Mio padre non era benestante lui stesso. Gestiva un piccolo commercio d’artigianato che fu duramente compromesso dal conflitto in Kashmir. Pure, nessun compromesso fu fatto sulla nostra istruzione. Andavamo a scuola insieme, leggevamo libri e condividevamo storielle buffe. Lei era solita ridere forte alle mie battute. “Le brave ragazze non ridono.”, ci dicevano allora, “Manda un brutto segnale all’esterno.” Perciò, dovevamo accontentarci di sogghignare. Noi due, brave ragazze.

Tutto cambiò 6 giorni prima del suo 15° compleanno. Suo padre venne a prenderla con l’annuncio di aver combinato il suo matrimonio. Ma come? E’ solo una bambina, deve dare gli esami a scuola fra poco e la persona a cui andrà sposa ha 21 anni più di lei… “Devo disfarmi di questo peso.”, tagliò corto suo padre, gettando via assieme alle critiche tutti i sogni di mia cugina. Lei non parlava. Io tentai di scherzare, lei sorrise appena e se ne andò.

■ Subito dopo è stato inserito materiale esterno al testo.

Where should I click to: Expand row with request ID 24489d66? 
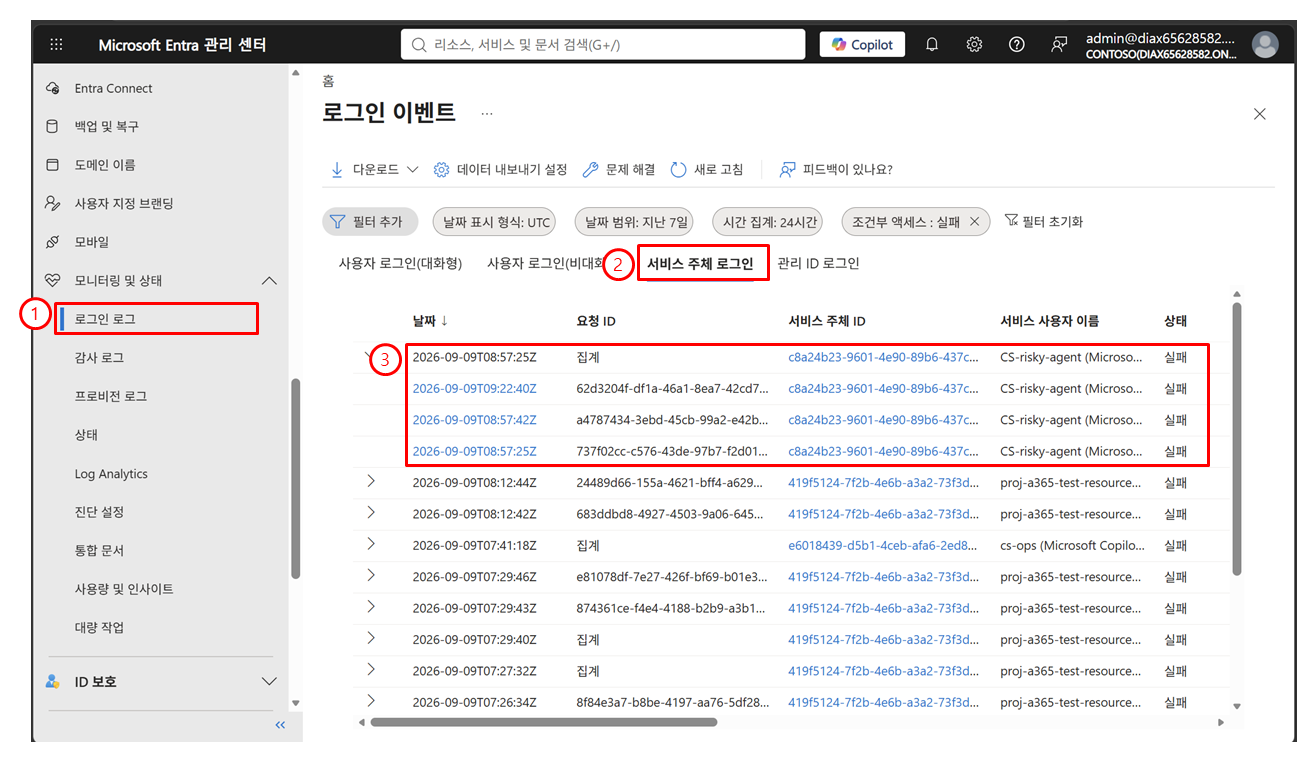tap(371, 481)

Quindici anni dopo, la mia buona amica sembra 15 anni più vecchia di me. Suo marito voleva un figlio maschio e ne ha avuto uno dopo quattro figlie. Non è facile mantenere cinque bambini, per lui. E’ frustrato e violento. Ogni giorno mia cugina ha un prova fresca della violenza sul suo corpo. Lui batte anche le bambine. E lei trangugia tutto in silenzio.

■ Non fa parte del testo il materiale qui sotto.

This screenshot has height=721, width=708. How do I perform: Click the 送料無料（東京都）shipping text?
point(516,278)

Il giorno fatale in cui lei fu portata via, divenne il punto di svolta anche della mia vita. Da quel giorno cominciai a guardare la vita attraverso una lente diversa. La lente di una donna. Cosa fa di lei un “peso”? Perché è così silenziosa? Perché non alza la voce? Cosa sarebbe accaduto se lei avesse alzato la voce quel giorno? E perché le brave ragazze non possono ridere?

La vita andò avanti. Io finii il liceo e andai all’università. Scelsi di diventare una giornalista. Viaggiai e presi fotografie. Durante gli anni, ho incontrato così tante donne in cui ho rivisto la mia buona amica. Come lei, dicono di essere state piene di vita, un tempo, ma di non averle mai controllate, le proprie vite. Come lei, sono prive di voce. Io offro loro ascolto. Credetemi, è ciò di cui hanno più bisogno.

Hanno bisogno di sentirsi dire che non sono sole. Io ritengo mia responsabilità non solo dar loro voce, ma anche far sì che quelle voci siano alte tramite il megafono della mia penna. E’ necessario condividere le loro storie con il mondo intero.

Ma lo so che la battaglia contro il patriarcato sarà lunga. Perciò, non possiamo stare tutto il tempo con le facce tristi. Ora, cattiva ragazza quale sono, io rido. Rido davvero tanto. Perché il patriarcato non sopporta le donne che ridono. Una donna che ride è una donna libera. E’ una donna che non ha paura.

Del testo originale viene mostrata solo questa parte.